#### Input for this task

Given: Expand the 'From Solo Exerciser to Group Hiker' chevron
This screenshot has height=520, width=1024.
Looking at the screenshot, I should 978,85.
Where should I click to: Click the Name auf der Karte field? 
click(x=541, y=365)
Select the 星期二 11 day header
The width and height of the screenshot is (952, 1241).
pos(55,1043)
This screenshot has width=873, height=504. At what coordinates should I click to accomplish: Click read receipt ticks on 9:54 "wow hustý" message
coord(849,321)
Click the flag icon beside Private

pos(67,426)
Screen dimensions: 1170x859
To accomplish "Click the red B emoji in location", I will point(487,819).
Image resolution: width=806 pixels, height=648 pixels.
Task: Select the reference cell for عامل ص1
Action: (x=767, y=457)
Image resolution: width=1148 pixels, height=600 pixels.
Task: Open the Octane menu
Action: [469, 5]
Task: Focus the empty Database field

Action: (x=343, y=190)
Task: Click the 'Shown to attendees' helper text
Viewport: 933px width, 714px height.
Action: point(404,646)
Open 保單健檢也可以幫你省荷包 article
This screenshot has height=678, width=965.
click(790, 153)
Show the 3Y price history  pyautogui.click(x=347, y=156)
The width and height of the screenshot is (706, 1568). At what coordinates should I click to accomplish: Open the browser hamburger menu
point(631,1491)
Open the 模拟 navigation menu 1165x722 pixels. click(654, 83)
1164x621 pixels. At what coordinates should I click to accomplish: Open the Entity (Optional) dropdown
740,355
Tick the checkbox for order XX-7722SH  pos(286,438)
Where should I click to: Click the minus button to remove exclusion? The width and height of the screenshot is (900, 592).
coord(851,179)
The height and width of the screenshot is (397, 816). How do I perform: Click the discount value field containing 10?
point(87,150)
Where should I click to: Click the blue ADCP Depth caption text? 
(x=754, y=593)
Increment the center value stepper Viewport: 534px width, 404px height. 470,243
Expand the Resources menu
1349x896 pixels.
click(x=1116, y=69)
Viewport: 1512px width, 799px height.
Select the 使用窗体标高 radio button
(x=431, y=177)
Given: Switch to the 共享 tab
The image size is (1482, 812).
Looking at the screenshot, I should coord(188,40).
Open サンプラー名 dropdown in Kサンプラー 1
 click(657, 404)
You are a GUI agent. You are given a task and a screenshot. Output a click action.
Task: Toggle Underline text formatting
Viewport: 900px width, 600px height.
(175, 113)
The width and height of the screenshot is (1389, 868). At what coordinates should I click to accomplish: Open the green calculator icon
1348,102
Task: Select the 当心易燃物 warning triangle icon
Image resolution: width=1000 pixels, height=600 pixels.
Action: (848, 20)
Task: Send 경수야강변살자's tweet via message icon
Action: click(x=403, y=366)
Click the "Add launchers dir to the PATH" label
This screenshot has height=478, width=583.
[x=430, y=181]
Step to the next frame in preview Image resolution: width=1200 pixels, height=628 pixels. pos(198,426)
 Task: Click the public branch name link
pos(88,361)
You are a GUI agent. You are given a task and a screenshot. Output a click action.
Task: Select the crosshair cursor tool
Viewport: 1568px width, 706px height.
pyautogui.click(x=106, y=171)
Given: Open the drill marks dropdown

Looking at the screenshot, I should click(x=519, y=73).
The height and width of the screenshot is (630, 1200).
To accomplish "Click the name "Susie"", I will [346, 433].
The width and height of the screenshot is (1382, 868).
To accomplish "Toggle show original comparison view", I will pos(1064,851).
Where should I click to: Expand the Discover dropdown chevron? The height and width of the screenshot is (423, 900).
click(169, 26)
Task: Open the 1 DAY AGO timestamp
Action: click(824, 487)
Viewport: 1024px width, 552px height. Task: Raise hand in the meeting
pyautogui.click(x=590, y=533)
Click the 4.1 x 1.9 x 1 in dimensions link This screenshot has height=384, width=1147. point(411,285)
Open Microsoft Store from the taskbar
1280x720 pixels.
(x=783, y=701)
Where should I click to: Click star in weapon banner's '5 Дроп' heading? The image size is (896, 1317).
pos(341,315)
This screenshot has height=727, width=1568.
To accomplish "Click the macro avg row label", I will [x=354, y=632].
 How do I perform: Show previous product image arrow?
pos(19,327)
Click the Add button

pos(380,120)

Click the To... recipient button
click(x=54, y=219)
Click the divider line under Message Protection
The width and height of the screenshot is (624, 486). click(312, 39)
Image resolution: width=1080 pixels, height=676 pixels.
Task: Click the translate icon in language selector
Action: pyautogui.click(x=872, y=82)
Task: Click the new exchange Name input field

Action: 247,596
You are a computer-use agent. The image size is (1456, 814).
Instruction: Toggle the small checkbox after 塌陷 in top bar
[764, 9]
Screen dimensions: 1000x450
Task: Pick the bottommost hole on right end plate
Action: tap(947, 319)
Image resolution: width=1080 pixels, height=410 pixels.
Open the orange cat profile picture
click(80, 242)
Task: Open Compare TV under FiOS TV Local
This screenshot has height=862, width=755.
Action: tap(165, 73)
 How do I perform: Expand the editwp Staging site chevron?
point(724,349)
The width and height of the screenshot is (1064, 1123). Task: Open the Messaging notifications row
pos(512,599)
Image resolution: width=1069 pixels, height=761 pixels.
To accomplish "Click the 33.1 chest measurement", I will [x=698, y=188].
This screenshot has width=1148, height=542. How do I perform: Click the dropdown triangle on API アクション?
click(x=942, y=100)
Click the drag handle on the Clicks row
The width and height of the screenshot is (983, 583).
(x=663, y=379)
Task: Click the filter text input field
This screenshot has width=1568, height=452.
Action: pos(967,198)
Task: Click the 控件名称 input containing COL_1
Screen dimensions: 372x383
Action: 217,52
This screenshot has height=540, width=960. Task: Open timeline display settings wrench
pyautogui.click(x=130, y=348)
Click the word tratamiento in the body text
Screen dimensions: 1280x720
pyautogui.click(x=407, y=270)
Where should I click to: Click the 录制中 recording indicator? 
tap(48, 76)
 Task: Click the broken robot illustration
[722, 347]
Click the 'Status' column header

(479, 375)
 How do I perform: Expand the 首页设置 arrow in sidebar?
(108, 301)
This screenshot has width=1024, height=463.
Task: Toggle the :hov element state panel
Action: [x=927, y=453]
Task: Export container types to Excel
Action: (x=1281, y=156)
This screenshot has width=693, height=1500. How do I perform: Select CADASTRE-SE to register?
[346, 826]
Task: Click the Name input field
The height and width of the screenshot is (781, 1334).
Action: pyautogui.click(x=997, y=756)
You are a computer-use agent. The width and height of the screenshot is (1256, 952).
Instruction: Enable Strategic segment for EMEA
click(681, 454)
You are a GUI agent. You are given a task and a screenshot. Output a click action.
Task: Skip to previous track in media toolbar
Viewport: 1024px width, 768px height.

########

== What is needed ==
All of the entries above need to be output again exactly.

== Response area ==
Given: Expand the 'From Solo Exerciser to Group Hiker' chevron
This screenshot has height=520, width=1024.
Looking at the screenshot, I should 978,85.
Where should I click to: Click the Name auf der Karte field? 
click(x=541, y=365)
Select the 星期二 11 day header
The width and height of the screenshot is (952, 1241).
pos(55,1043)
This screenshot has width=873, height=504. At what coordinates should I click to accomplish: Click read receipt ticks on 9:54 "wow hustý" message
coord(849,321)
Click the flag icon beside Private

pos(67,426)
Screen dimensions: 1170x859
To accomplish "Click the red B emoji in location", I will point(487,819).
Image resolution: width=806 pixels, height=648 pixels.
Task: Select the reference cell for عامل ص1
Action: (x=767, y=457)
Image resolution: width=1148 pixels, height=600 pixels.
Task: Open the Octane menu
Action: [469, 5]
Task: Focus the empty Database field

Action: (x=343, y=190)
Task: Click the 'Shown to attendees' helper text
Viewport: 933px width, 714px height.
Action: point(404,646)
Open 保單健檢也可以幫你省荷包 article
This screenshot has height=678, width=965.
click(790, 153)
Show the 3Y price history  pyautogui.click(x=347, y=156)
The width and height of the screenshot is (706, 1568). At what coordinates should I click to accomplish: Open the browser hamburger menu
point(631,1491)
Open the 模拟 navigation menu 1165x722 pixels. click(654, 83)
1164x621 pixels. At what coordinates should I click to accomplish: Open the Entity (Optional) dropdown
740,355
Tick the checkbox for order XX-7722SH  pos(286,438)
Where should I click to: Click the minus button to remove exclusion? The width and height of the screenshot is (900, 592).
coord(851,179)
The height and width of the screenshot is (397, 816). How do I perform: Click the discount value field containing 10?
point(87,150)
Where should I click to: Click the blue ADCP Depth caption text? 
(x=754, y=593)
Increment the center value stepper Viewport: 534px width, 404px height. 470,243
Expand the Resources menu
1349x896 pixels.
click(x=1116, y=69)
Viewport: 1512px width, 799px height.
Select the 使用窗体标高 radio button
(x=431, y=177)
Given: Switch to the 共享 tab
The image size is (1482, 812).
Looking at the screenshot, I should coord(188,40).
Open サンプラー名 dropdown in Kサンプラー 1
 click(657, 404)
You are a GUI agent. You are given a task and a screenshot. Output a click action.
Task: Toggle Underline text formatting
Viewport: 900px width, 600px height.
(175, 113)
The width and height of the screenshot is (1389, 868). At what coordinates should I click to accomplish: Open the green calculator icon
1348,102
Task: Select the 当心易燃物 warning triangle icon
Image resolution: width=1000 pixels, height=600 pixels.
Action: (848, 20)
Task: Send 경수야강변살자's tweet via message icon
Action: click(x=403, y=366)
Click the "Add launchers dir to the PATH" label
This screenshot has height=478, width=583.
[x=430, y=181]
Step to the next frame in preview Image resolution: width=1200 pixels, height=628 pixels. pos(198,426)
 Task: Click the public branch name link
pos(88,361)
You are a GUI agent. You are given a task and a screenshot. Output a click action.
Task: Select the crosshair cursor tool
Viewport: 1568px width, 706px height.
pyautogui.click(x=106, y=171)
Given: Open the drill marks dropdown

Looking at the screenshot, I should click(x=519, y=73).
The height and width of the screenshot is (630, 1200).
To accomplish "Click the name "Susie"", I will [346, 433].
The width and height of the screenshot is (1382, 868).
To accomplish "Toggle show original comparison view", I will pos(1064,851).
Where should I click to: Expand the Discover dropdown chevron? The height and width of the screenshot is (423, 900).
click(169, 26)
Task: Open the 1 DAY AGO timestamp
Action: click(824, 487)
Viewport: 1024px width, 552px height. Task: Raise hand in the meeting
pyautogui.click(x=590, y=533)
Click the 4.1 x 1.9 x 1 in dimensions link This screenshot has height=384, width=1147. point(411,285)
Open Microsoft Store from the taskbar
1280x720 pixels.
(x=783, y=701)
Where should I click to: Click star in weapon banner's '5 Дроп' heading? The image size is (896, 1317).
pos(341,315)
This screenshot has height=727, width=1568.
To accomplish "Click the macro avg row label", I will [x=354, y=632].
 How do I perform: Show previous product image arrow?
pos(19,327)
Click the Add button

pos(380,120)

Click the To... recipient button
click(x=54, y=219)
Click the divider line under Message Protection
The width and height of the screenshot is (624, 486). click(312, 39)
Image resolution: width=1080 pixels, height=676 pixels.
Task: Click the translate icon in language selector
Action: pyautogui.click(x=872, y=82)
Task: Click the new exchange Name input field

Action: 247,596
You are a computer-use agent. The image size is (1456, 814).
Instruction: Toggle the small checkbox after 塌陷 in top bar
[764, 9]
Screen dimensions: 1000x450
Task: Pick the bottommost hole on right end plate
Action: tap(947, 319)
Image resolution: width=1080 pixels, height=410 pixels.
Open the orange cat profile picture
click(80, 242)
Task: Open Compare TV under FiOS TV Local
This screenshot has height=862, width=755.
Action: tap(165, 73)
 How do I perform: Expand the editwp Staging site chevron?
point(724,349)
The width and height of the screenshot is (1064, 1123). Task: Open the Messaging notifications row
pos(512,599)
Image resolution: width=1069 pixels, height=761 pixels.
To accomplish "Click the 33.1 chest measurement", I will [x=698, y=188].
This screenshot has width=1148, height=542. How do I perform: Click the dropdown triangle on API アクション?
click(x=942, y=100)
Click the drag handle on the Clicks row
The width and height of the screenshot is (983, 583).
(x=663, y=379)
Task: Click the filter text input field
This screenshot has width=1568, height=452.
Action: pos(967,198)
Task: Click the 控件名称 input containing COL_1
Screen dimensions: 372x383
Action: 217,52
This screenshot has height=540, width=960. Task: Open timeline display settings wrench
pyautogui.click(x=130, y=348)
Click the word tratamiento in the body text
Screen dimensions: 1280x720
pyautogui.click(x=407, y=270)
Where should I click to: Click the 录制中 recording indicator? 
tap(48, 76)
 Task: Click the broken robot illustration
[722, 347]
Click the 'Status' column header

(479, 375)
 How do I perform: Expand the 首页设置 arrow in sidebar?
(108, 301)
This screenshot has width=1024, height=463.
Task: Toggle the :hov element state panel
Action: [x=927, y=453]
Task: Export container types to Excel
Action: (x=1281, y=156)
This screenshot has width=693, height=1500. How do I perform: Select CADASTRE-SE to register?
[346, 826]
Task: Click the Name input field
The height and width of the screenshot is (781, 1334).
Action: pyautogui.click(x=997, y=756)
You are a computer-use agent. The width and height of the screenshot is (1256, 952).
Instruction: Enable Strategic segment for EMEA
click(681, 454)
You are a GUI agent. You are given a task and a screenshot. Output a click action.
Task: Skip to previous track in media toolbar
Viewport: 1024px width, 768px height.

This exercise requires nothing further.